W ocenie rzeczniczki utrzymujące się od tygodni antyrządowe demonstracje w Hongkongu odzwierciedlają "rozległe i uzasadnione obawy o erozję hongkońskiej autonomii". Jak dodała, "osłabianie autonomii Hongkongu zagraża jego obowiązującemu od dawna specjalnemu statusowi w relacjach międzynarodowych".

Ustawa przyjęta w USA w 1992 roku zapewnia Hongkongowi preferencyjne traktowanie w sprawach handlowych i gospodarczych w stosunku do Chin kontynentalnych. Specjalny status obejmuje m.in. przyznawanie wiz, współpracę organów ścigania i inwestycje.

Wcześniej w środę Departament Stanu USA wydał zalecenie dla podróżnych, do których zaapelowano o "zwiększoną ostrożność w Hongkongu ze względu na niepokoje społeczne".

Reklama

We wtorek prezydent USA Donald Trump napisał na Twitterze, powołując się na dane amerykańskiego wywiadu, że rząd Chin kieruje żołnierzy na granicę z Hongkongiem. Nie wiadomo jednak, czy odniósł się do najnowszego rozwoju sytuacji, czy też do doniesień chińskich mediów z ostatnich dni.

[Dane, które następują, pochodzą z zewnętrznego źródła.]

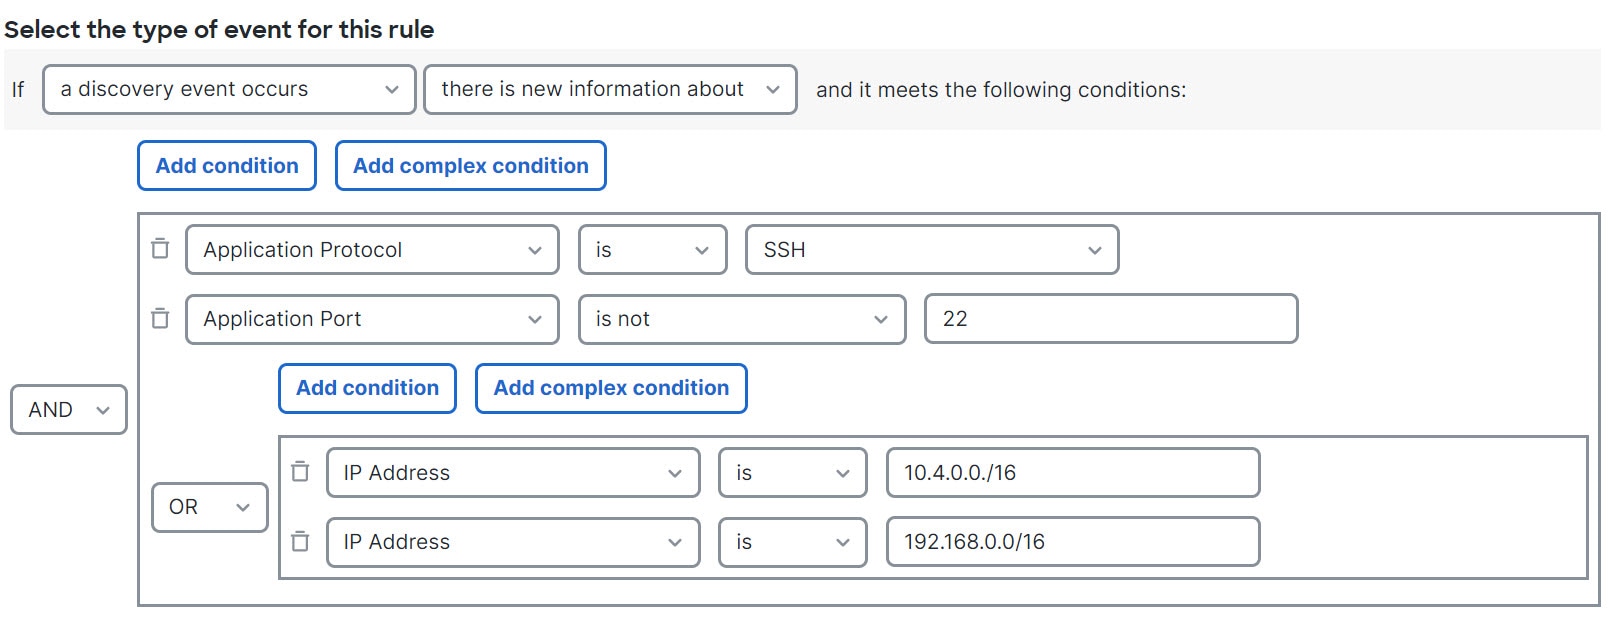Open the Application Protocol field dropdown

tap(372, 250)

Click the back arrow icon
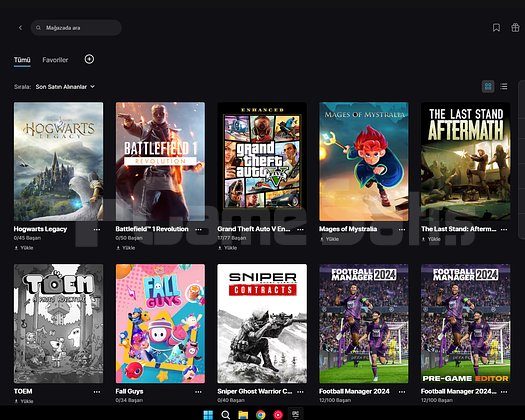point(20,28)
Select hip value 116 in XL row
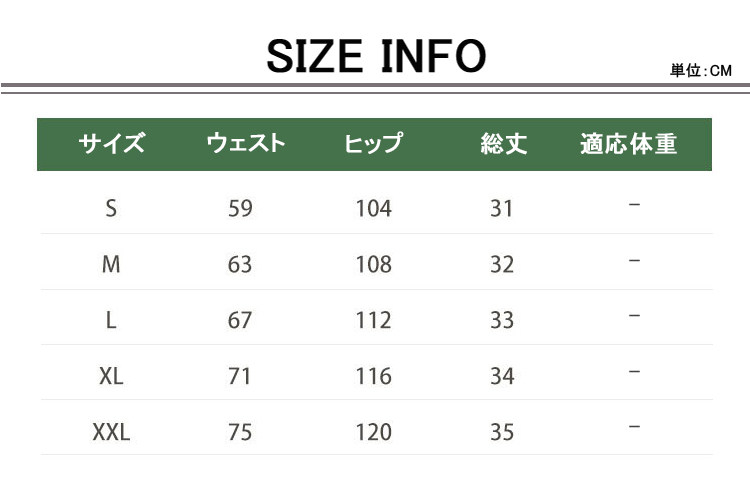750x488 pixels. (373, 376)

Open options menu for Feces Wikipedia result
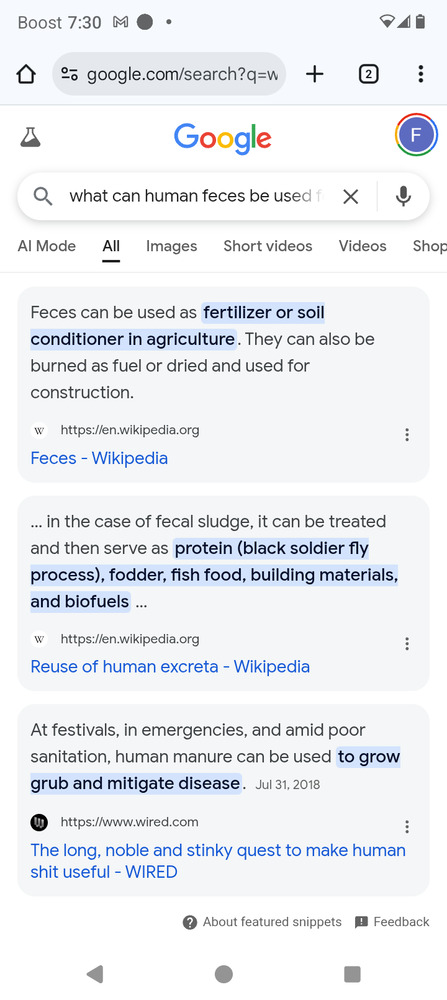pos(407,435)
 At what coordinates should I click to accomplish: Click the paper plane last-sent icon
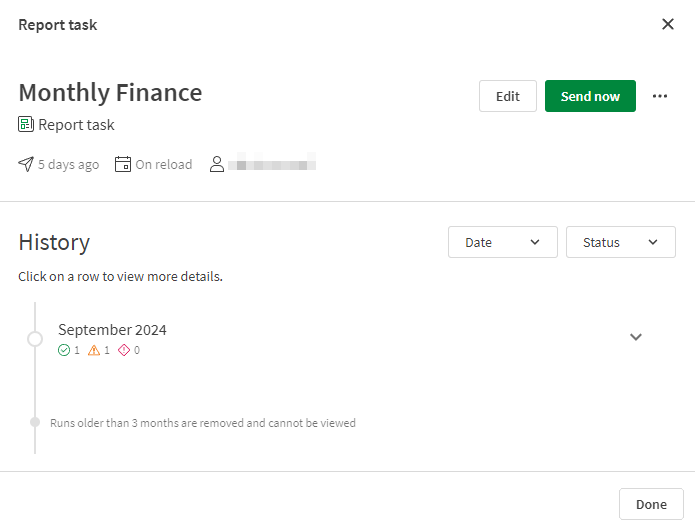pyautogui.click(x=26, y=164)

Informowały one, że Chiny gromadzą policyjne siły paramilitarne, a w chińskim mieście Shenzhen przy granicy z Hongkongiem policja ćwiczyła rozganianie ulicznych demonstracji. Ponadto na początku sierpnia hongkoński garnizon Chińskiej Armii Ludowo-Wyzwoleńczej (ALW) opublikował promocyjny klip, na którym żołnierze ćwiczyli m.in. rozganianie ulicznych protestów.

Nasiliło to obawy, że Pekin może zdecydować się na zbrojną interwencję w Hongkongu, by stłumić tamtejsze protesty.

Agencja Associated Press podała w środę, że zdjęcia satelitarne zdają się ukazywać co najmniej 500 transporterów opancerzonych i innych pojazdów oddziałów zwartych chińskiej policji, zgromadzone na terenie obiektu sportowego w Shenzhen, kilkadziesiąt kilometrów od granicy z Hongkongiem.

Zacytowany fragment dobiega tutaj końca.